**REQUEST 1**
Answer these questions using the editorial on the Idaho Tax Commission:
(a) What fine does the editorial say someone faces for breaching confidentiality?
(b) How many years was the client owing $50,000 in back taxes allowed to take to repay?
(c) How many members would the probe sought by Huntley, Ringo and Howland have?
**REQUEST 2**
Print the passage of the editorial on the Idaho Tax Commission from "l It plays no" up to and including "shredding both standards.".

**EXCERPTED PASSAGE**
*****

Idaho's Tax Commission follows two fundamental rules:

l It plays no favorites. Mess with that and you undermine the fragile fabric of collections. With few exceptions, people voluntarily pay taxes. They do so under the presumption that everyone is treated equally.

l What you tell the tax man is your business. That's Tax Collection 101 for a clerk, a field agent or the four gubernatorial appointees running the tax commission. Breach confidentiality and you will face a felony conviction, a $5,000 fine, five years in prison and a two-year ban on holding public office.

Commission chairman Royce Chigbrow now stands accused of shredding both standards. 

Relying on e-mails and documents collected in another investigation, The Associated Press has pieced together this narrative.

If you're on Chigbrow's good side, you get a break.

Last year, Chigbrow's son, Cordell Chigbrow - who runs the family's accounting firm - requested a client owing $50,000 in back taxes be allowed to take 10 years to repay. Over staff objections, the commission granted the request. Three years earlier, Cordell Chigbrow asked his dad if client penalties in the amount of $931.20 and $644.04 could be waived. The penalties were waived.

And if you're on Chigbrow's bad side - or at least antagonizing one of his friends - you get stomped on. In this case, Benton (Skip) Hofferber - a former political contributor to Chigbrow's unsuccessful 2006 bid for state controller - was fighting his former employer, Boise Food Services. Chigbrow summoned Tax Commission staff to his office and in Hofferber's presence asked for tax data about the company. So much for respecting Boise Food Service's confidentiality. 

Elsewhere, the AP reported Chigbrow ordered a forced collection of Boise Food Service's assets, accepted the company's cashier checks, inappropriately asked the checks not be cashed despite a law to the contrary and then blocked a refund owed to BFS.

As poorly as this reflects on Chigbrow - and the political ally who appointed him, Gov. C.L. (Butch) Otter - it also taints the entire tax commission.

For more than two years, a steadily growing cadre of tax auditors working in the specialized field of resolving disputes with big companies has been insisting that the tax commission cuts sweetheart deals with those firms.

Other than the large number of auditors involved - about a third of the people who have done this work during the past 25 years - and the courage it took for them to go public against their past and, in some cases, current employers, there's not much to go on. Because they are bound to respect the confidentiality of the taxpayers, critics can't provide specifics. The tax commission can't prove whether these tax settlements wound up saving the state money.

Chigbrow's ethical, professional and possibly legal lapses change that equation. 

It may be a leap to say someone who processes pleas for leniency for his son's clients or sides with a friend in another company's tax dispute would look the other way while a big taxpayer evaded his obligation to the state. It may be unfair to taint the entire four-member commission based on the allegations now swirling around its chairman.

But when people are denied a clear view of any situation, they connect what few dots they see.

Presumably, Chigbrow's case will resolve itself - either in the courts or in the court of public opinion.

But this scandal is metastasizing into the entire tax commission. What comes next should be obvious - a full, fair and open examination of those tax settlements. Republicans loathe the idea because it's coming from the left. Former Idaho Supreme Court Justice Bob Huntley, state Rep. Shirley Ringo, D-Moscow, and former tax commission auditor Stan Howland want Otter and the Legislature to launch a five-member probe.

The longer Otter and lawmakers wait, the more they'll regret it. - M.T.

*****

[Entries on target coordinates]
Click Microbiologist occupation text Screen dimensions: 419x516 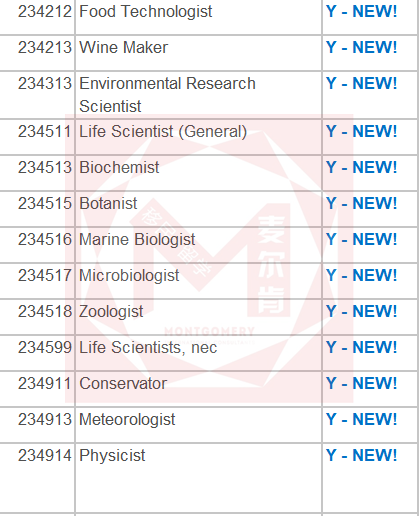[129, 276]
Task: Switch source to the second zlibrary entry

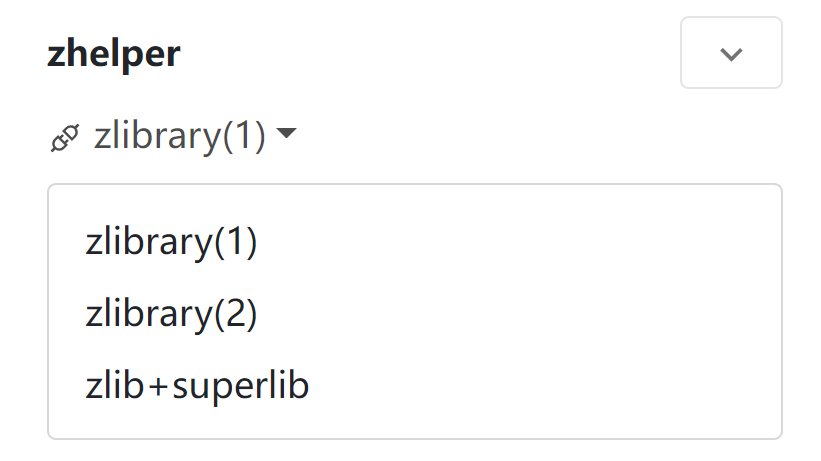Action: click(x=171, y=314)
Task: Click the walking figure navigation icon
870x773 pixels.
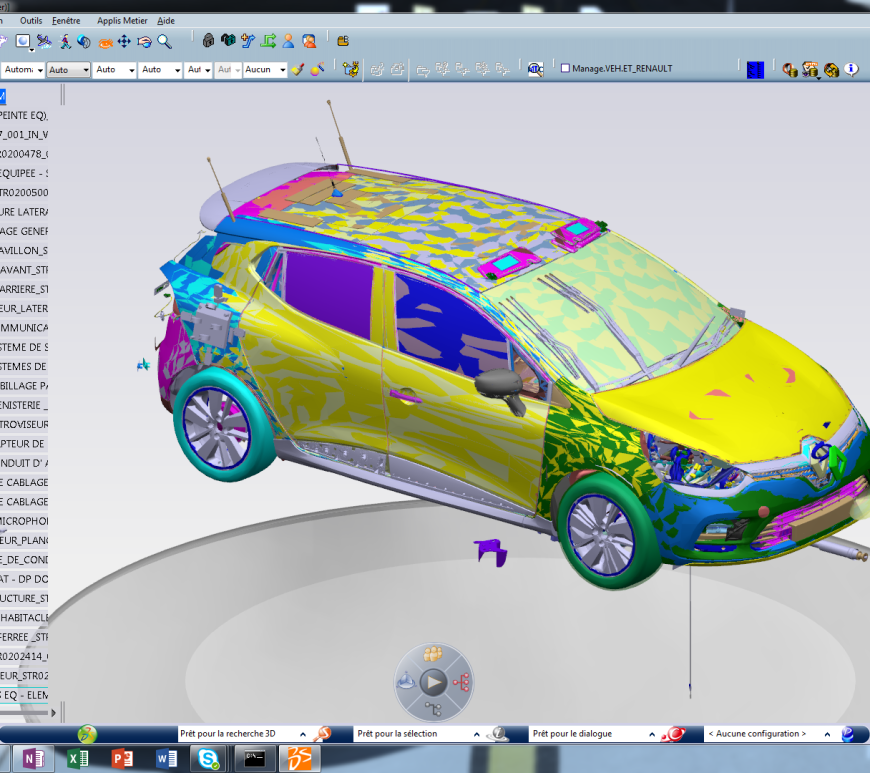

*****

**FULL ANSWER 1**
(a) $5,000
(b) 10 years
(c) Five

**FULL ANSWER 2**
l It plays no favorites. Mess with that and you undermine the fragile fabric of collections. With few exceptions, people voluntarily pay taxes. They do so under the presumption that everyone is treated equally.

l What you tell the tax man is your business. That's Tax Collection 101 for a clerk, a field agent or the four gubernatorial appointees running the tax commission. Breach confidentiality and you will face a felony conviction, a $5,000 fine, five years in prison and a two-year ban on holding public office.

Commission chairman Royce Chigbrow now stands accused of shredding both standards.